The second way the church grows is by attraction, not argument. And so, a number of professional arguers at a magazine of ideas may not be the best source for strategies of recovery. In truth, the heart moves first and then the head follows it. Experience tells us that this is so. No man draws up a list of qualities they know a woman possesses and only then decides to fall in love. Instead they fall in love with a woman, and that action of the soul reveals an endless list of qualities in the beloved that may have previously been veiled.
I had many arguments about religion in college, and none of them ended with the person on the other side saying, "Geez, I guess you're right. When can I be baptized?" I often felt defeated and dispirited that something like this never happened. And yet, I've received emails in years since from some of those same people saying that somehow our interactions put them on a path to convert later. I hadn't overpowered their intellect, but perhaps I disarmed a stereotype. Often a person just needs to encounter someone "like them" to open themselves up to a transformation of life.
And so, a little distance from identification with conservative politics will likely help the Church. Most people, including most churchmen, have their moral reasoning shaped within an omnipresent politically charged culture-war debate. The 80 percent of Americans who aren't in church on a given Sunday are very likely to encounter explicitly Christian ideas and voices within a very fractious debate about politics.
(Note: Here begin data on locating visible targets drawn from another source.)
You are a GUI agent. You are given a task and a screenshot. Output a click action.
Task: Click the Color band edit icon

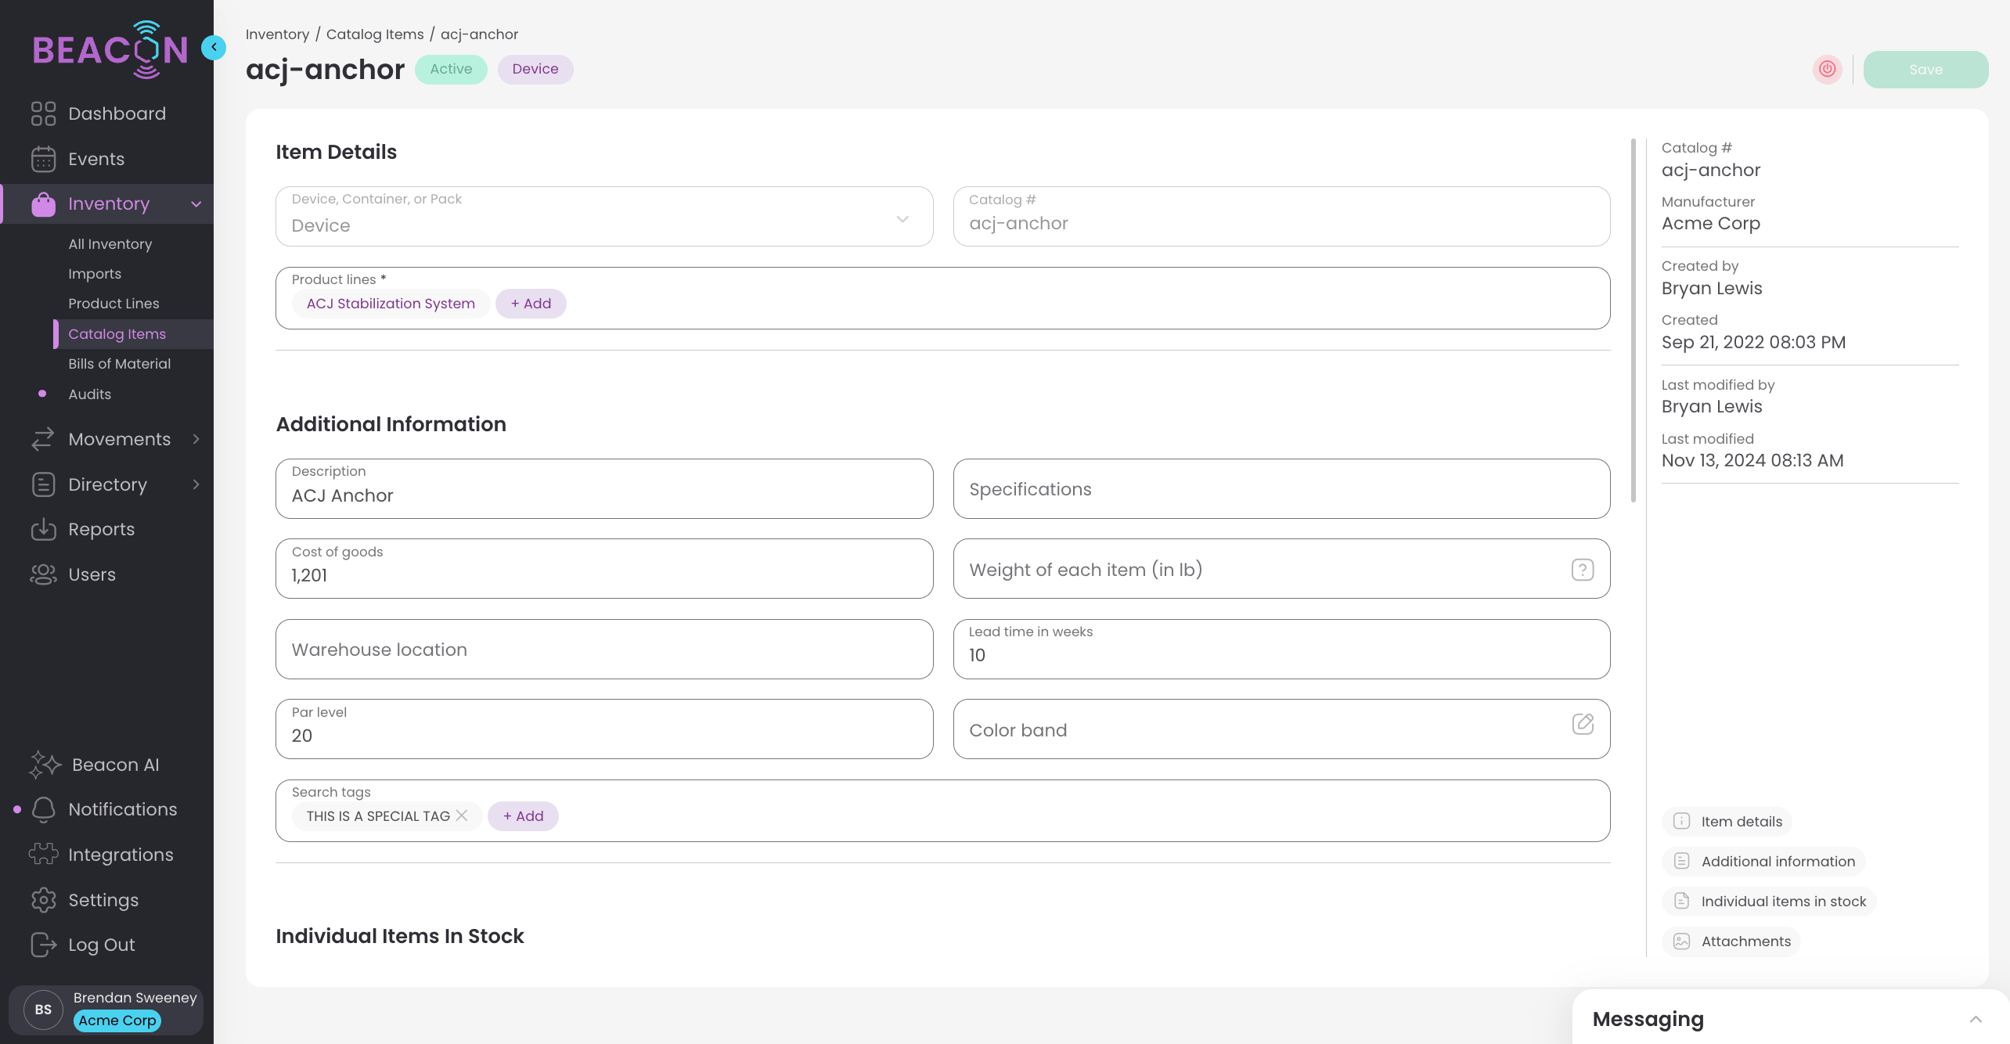(1582, 724)
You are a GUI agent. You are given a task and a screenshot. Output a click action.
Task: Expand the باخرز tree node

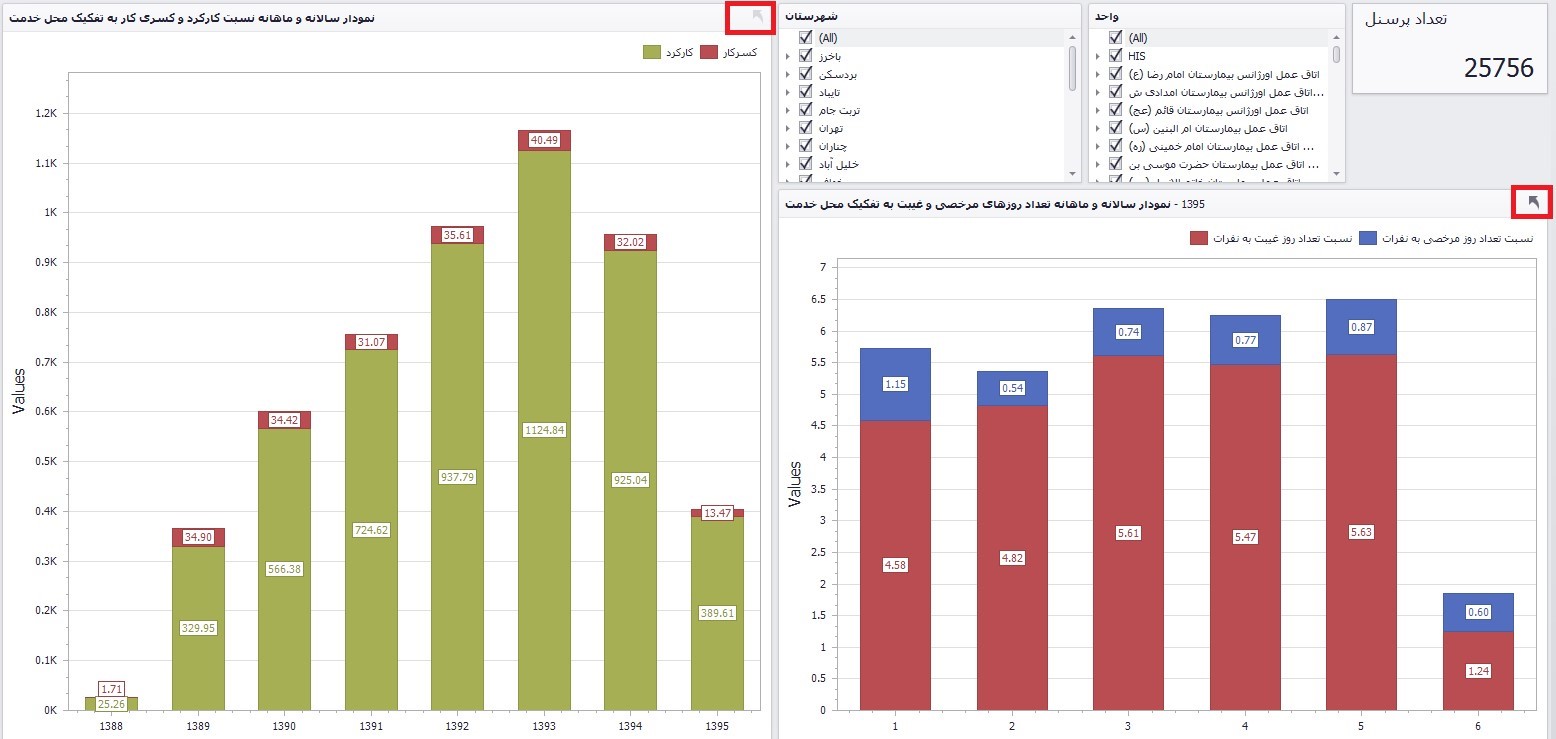point(788,57)
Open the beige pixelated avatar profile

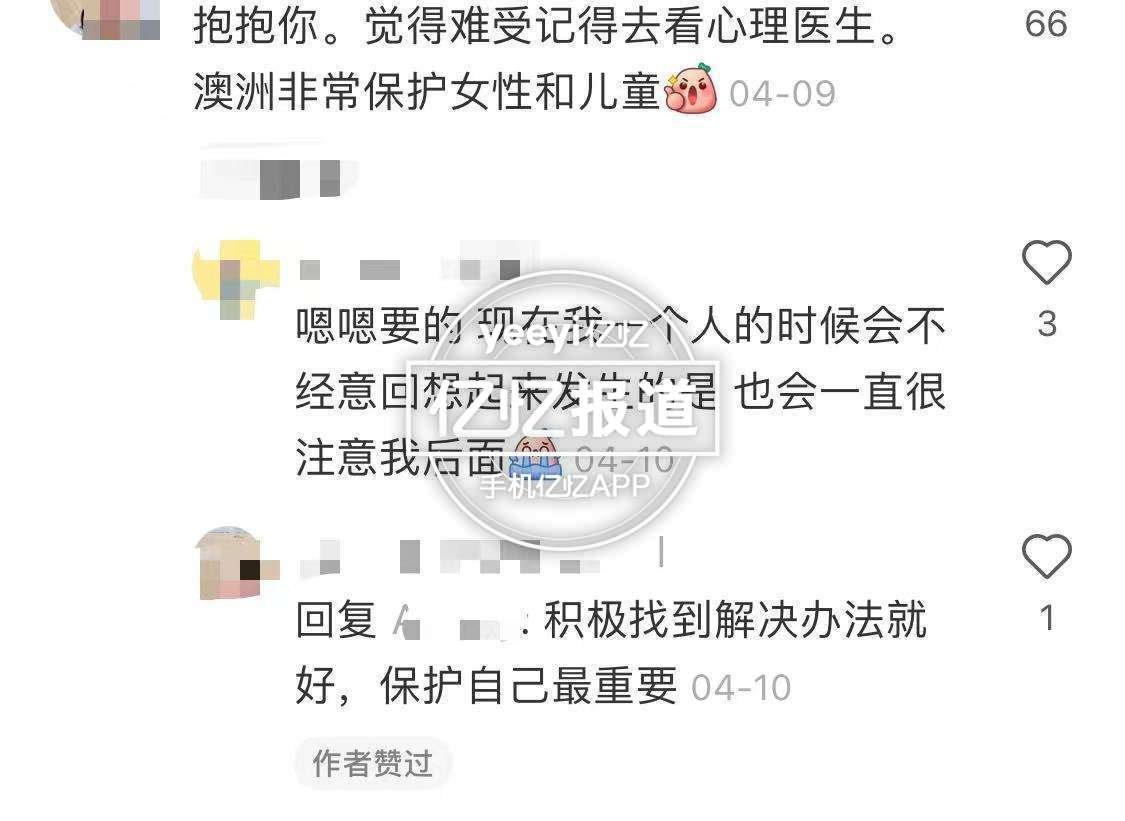coord(237,563)
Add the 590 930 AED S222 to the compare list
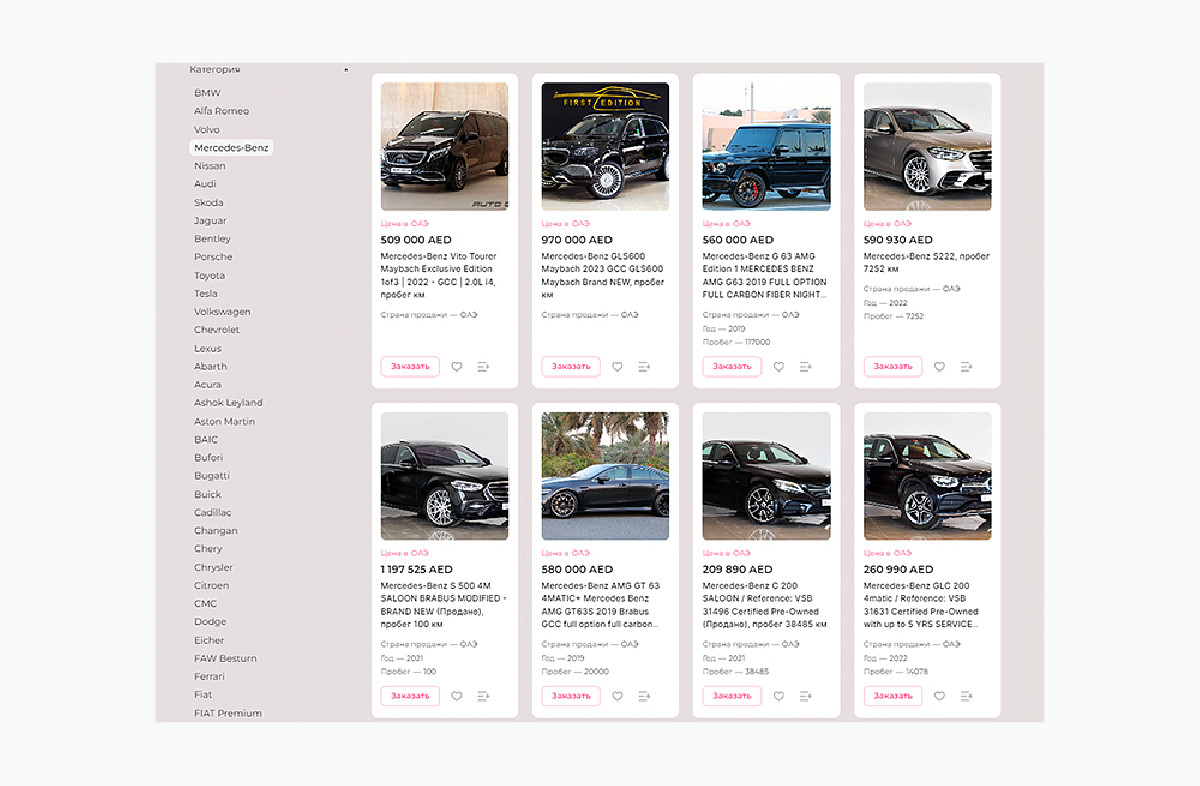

People who, for whatever reason, don't like conservative politics will extend that distaste to all serious religion if the identification is too strong.
Just think about it. Very few non-religious people would open themselves to religious transformation if the expected result was that they'd be given the twitchy and aggrieved personality of an ideologue. Why, then, should ideologues represent the Church?
Growing by attraction also means that religious life should emphasize beauty. Before he was pope, Joseph Ratzinger said, "The only really effective apologia for Christianity comes down to two arguments, namely, the saints the Church has produced and the art which has grown in her womb." He's right. I've seen beautiful vestments from traditional liturgy stop traffic during processions. An atheist friend recently admitted that Mozart's Ave Verum Corpus almost made him believe in God. It may yet.
And that beauty extends also to the lives Christians cultivate. The saints Ratzinger invokes are not just found at the heads of new religious orders. They can be everywhere. The martyrs of the Middle East are an example that can enliven the Church even in the West. When a principle or movement inspires quixotic-seeming sacrifices, it becomes suddenly alluring. Closer to home, turned into a creative minority, every dinner table in a Christian home can be an imitation of the ancient Hebrew Feast of Booths, where Gentiles gathered in with believers to eat and celebrate.
Modern secularism will energetically test the commitments of Christians in these edge legal cases, and try to reshape prerogatives of Christian institutions. And some people carry it out with the relish of real commissars. But, I suspect a commercial republic like America will find it has very little energy and rationale to impose itself harshly on church people.